• **Work instruction**:
This exercise calls for the line with "Alight Motion Download", the line with "Save my name, email, and", and all lines between them in the material below, output exactly and with no other lines.
---------- Provided data ----------
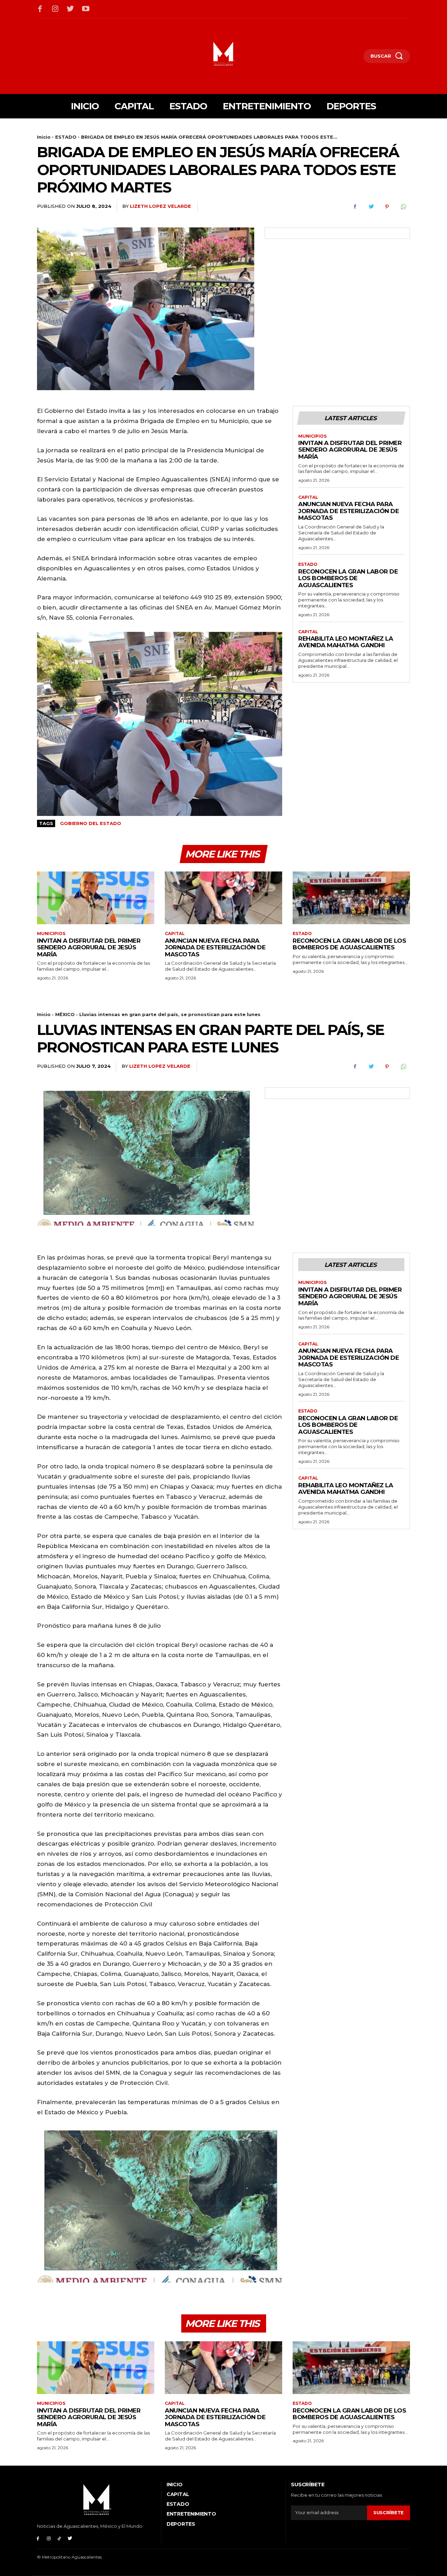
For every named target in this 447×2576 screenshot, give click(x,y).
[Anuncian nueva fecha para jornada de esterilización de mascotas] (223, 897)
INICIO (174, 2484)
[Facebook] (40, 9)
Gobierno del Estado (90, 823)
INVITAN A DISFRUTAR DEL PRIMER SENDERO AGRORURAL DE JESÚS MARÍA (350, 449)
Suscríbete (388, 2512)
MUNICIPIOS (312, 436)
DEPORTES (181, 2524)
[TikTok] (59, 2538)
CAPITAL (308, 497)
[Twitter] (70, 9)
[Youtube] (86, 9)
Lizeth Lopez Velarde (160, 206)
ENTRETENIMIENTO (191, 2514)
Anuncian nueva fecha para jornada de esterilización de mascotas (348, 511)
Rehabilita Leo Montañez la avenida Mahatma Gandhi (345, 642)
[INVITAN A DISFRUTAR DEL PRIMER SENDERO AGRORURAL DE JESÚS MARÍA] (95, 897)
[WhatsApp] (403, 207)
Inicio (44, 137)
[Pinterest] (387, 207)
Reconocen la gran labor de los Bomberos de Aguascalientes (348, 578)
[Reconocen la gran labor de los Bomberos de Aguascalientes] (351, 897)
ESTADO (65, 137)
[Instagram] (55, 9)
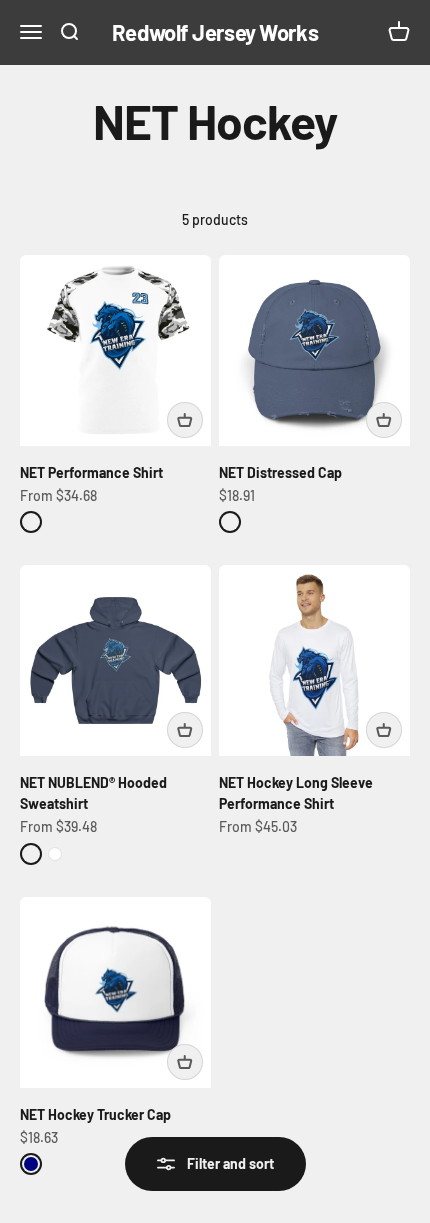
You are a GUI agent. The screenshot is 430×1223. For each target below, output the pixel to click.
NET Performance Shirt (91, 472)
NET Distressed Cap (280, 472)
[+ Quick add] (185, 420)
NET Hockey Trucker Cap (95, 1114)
----------
---------- Provided data ----------
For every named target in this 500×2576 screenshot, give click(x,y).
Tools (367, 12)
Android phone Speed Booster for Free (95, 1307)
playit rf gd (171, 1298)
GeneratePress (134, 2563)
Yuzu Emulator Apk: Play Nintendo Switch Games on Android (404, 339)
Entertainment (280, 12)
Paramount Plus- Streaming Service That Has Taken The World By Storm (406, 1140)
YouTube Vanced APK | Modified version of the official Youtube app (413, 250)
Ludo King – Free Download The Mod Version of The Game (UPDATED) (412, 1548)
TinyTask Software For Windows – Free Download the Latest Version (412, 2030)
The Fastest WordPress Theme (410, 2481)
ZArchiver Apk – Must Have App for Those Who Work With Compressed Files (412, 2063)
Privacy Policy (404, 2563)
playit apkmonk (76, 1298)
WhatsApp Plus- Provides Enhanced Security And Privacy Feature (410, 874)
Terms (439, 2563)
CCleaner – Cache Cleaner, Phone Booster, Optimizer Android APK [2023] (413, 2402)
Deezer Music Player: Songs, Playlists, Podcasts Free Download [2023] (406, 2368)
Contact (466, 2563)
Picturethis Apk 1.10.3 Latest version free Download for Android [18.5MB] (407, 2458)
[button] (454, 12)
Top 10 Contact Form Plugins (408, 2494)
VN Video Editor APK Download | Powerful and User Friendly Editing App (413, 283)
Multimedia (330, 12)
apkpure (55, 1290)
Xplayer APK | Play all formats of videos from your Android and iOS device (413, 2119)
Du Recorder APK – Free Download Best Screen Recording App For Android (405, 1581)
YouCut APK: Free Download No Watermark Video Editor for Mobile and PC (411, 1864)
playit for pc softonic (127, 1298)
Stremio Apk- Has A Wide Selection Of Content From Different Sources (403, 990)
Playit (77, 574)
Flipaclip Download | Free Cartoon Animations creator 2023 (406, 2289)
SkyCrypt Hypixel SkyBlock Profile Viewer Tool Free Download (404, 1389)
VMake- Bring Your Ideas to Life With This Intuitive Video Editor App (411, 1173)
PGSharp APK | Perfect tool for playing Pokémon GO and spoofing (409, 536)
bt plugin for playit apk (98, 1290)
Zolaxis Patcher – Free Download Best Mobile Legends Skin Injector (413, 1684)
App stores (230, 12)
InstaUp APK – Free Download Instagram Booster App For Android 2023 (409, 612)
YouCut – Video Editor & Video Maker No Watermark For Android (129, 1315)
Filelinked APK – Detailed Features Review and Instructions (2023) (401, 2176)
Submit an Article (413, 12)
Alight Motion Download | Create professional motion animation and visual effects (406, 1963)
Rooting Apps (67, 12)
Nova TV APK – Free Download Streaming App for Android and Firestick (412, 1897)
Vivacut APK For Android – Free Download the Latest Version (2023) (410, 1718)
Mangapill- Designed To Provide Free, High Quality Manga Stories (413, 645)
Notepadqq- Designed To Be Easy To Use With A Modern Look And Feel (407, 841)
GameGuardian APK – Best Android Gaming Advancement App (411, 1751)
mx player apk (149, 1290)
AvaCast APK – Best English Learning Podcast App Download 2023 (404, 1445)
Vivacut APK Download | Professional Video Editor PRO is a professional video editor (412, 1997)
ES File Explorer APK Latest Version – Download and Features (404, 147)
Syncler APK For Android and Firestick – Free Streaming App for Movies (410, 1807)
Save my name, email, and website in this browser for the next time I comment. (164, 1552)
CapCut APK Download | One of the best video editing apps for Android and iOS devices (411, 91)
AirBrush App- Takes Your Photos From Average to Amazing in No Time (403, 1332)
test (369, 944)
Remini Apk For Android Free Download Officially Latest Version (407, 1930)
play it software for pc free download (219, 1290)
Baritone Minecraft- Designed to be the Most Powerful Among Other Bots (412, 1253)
----------
---------- Provided data ----------
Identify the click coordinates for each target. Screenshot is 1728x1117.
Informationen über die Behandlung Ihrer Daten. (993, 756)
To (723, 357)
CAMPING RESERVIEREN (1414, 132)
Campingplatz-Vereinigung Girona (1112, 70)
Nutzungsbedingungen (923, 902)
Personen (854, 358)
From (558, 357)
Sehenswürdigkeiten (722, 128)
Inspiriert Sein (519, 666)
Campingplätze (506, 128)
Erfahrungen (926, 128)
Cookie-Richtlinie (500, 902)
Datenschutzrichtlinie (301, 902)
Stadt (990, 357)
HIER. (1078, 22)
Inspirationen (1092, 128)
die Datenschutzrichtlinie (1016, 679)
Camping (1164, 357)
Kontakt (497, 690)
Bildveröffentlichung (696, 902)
----------
• **Your solution**:
Alight Motion Download | Create professional motion animation and visual effects (406, 1963)
Rooting Apps (67, 12)
Nova TV APK – Free Download Streaming App for Android and Firestick (412, 1897)
Vivacut APK For Android – Free Download the Latest Version (2023) (410, 1718)
Mangapill- Designed To Provide Free, High Quality Manga Stories (413, 645)
Notepadqq- Designed To Be Easy To Use With A Modern Look And Feel (407, 841)
GameGuardian APK – Best Android Gaming Advancement App (411, 1751)
mx player apk (149, 1290)
AvaCast APK – Best English Learning Podcast App Download 2023 (404, 1445)
Vivacut APK Download | Professional Video Editor PRO is a professional video editor (412, 1997)
ES File Explorer APK Latest Version – Download and Features (404, 147)
Syncler APK For Android and Firestick – Free Streaming App for Movies (410, 1807)
Save my name, email, and website in this browser for the next time I comment. (164, 1552)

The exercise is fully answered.